======== PROVIDED ENTRIES ========

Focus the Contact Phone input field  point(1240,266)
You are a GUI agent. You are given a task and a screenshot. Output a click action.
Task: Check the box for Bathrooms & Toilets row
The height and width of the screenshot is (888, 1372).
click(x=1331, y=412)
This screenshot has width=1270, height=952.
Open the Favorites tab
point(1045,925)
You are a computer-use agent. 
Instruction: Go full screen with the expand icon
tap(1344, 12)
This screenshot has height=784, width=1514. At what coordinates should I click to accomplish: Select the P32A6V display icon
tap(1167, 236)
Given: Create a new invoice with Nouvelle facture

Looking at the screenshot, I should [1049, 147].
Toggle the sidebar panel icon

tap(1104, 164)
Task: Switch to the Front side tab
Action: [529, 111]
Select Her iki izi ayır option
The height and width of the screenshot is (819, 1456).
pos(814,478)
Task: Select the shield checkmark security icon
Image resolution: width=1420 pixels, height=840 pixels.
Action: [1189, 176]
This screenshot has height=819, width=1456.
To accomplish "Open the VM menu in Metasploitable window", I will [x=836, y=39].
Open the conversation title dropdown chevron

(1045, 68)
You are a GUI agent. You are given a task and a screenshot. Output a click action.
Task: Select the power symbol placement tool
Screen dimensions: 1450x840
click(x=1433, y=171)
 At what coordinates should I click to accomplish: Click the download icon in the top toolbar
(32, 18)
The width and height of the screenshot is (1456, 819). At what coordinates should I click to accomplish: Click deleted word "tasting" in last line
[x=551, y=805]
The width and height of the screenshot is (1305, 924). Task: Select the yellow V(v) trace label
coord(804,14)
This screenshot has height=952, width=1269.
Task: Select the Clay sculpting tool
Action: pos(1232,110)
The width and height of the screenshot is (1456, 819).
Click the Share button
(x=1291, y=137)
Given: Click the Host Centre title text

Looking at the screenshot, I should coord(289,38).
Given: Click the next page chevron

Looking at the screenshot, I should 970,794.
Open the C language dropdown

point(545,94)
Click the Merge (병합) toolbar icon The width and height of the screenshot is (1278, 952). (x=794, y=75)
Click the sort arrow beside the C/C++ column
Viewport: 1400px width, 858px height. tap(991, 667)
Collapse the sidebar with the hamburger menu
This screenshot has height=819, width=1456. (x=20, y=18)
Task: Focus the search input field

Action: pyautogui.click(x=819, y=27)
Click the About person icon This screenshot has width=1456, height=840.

========

▶ **HOW TO COMPLETE THIS TASK**: Repeat the records above in full, character for character.

▶ **RESPONSE AREA**:
Focus the Contact Phone input field  point(1240,266)
You are a GUI agent. You are given a task and a screenshot. Output a click action.
Task: Check the box for Bathrooms & Toilets row
The height and width of the screenshot is (888, 1372).
click(x=1331, y=412)
This screenshot has width=1270, height=952.
Open the Favorites tab
point(1045,925)
You are a computer-use agent. 
Instruction: Go full screen with the expand icon
tap(1344, 12)
This screenshot has height=784, width=1514. At what coordinates should I click to accomplish: Select the P32A6V display icon
tap(1167, 236)
Given: Create a new invoice with Nouvelle facture

Looking at the screenshot, I should [1049, 147].
Toggle the sidebar panel icon

tap(1104, 164)
Task: Switch to the Front side tab
Action: [529, 111]
Select Her iki izi ayır option
The height and width of the screenshot is (819, 1456).
pos(814,478)
Task: Select the shield checkmark security icon
Image resolution: width=1420 pixels, height=840 pixels.
Action: [1189, 176]
This screenshot has height=819, width=1456.
To accomplish "Open the VM menu in Metasploitable window", I will [x=836, y=39].
Open the conversation title dropdown chevron

(1045, 68)
You are a GUI agent. You are given a task and a screenshot. Output a click action.
Task: Select the power symbol placement tool
Screen dimensions: 1450x840
click(x=1433, y=171)
 At what coordinates should I click to accomplish: Click the download icon in the top toolbar
(32, 18)
The width and height of the screenshot is (1456, 819). At what coordinates should I click to accomplish: Click deleted word "tasting" in last line
[x=551, y=805]
The width and height of the screenshot is (1305, 924). Task: Select the yellow V(v) trace label
coord(804,14)
This screenshot has height=952, width=1269.
Task: Select the Clay sculpting tool
Action: pos(1232,110)
The width and height of the screenshot is (1456, 819).
Click the Share button
(x=1291, y=137)
Given: Click the Host Centre title text

Looking at the screenshot, I should coord(289,38).
Given: Click the next page chevron

Looking at the screenshot, I should 970,794.
Open the C language dropdown

point(545,94)
Click the Merge (병합) toolbar icon The width and height of the screenshot is (1278, 952). (x=794, y=75)
Click the sort arrow beside the C/C++ column
Viewport: 1400px width, 858px height. tap(991, 667)
Collapse the sidebar with the hamburger menu
This screenshot has height=819, width=1456. (x=20, y=18)
Task: Focus the search input field

Action: pyautogui.click(x=819, y=27)
Click the About person icon This screenshot has width=1456, height=840.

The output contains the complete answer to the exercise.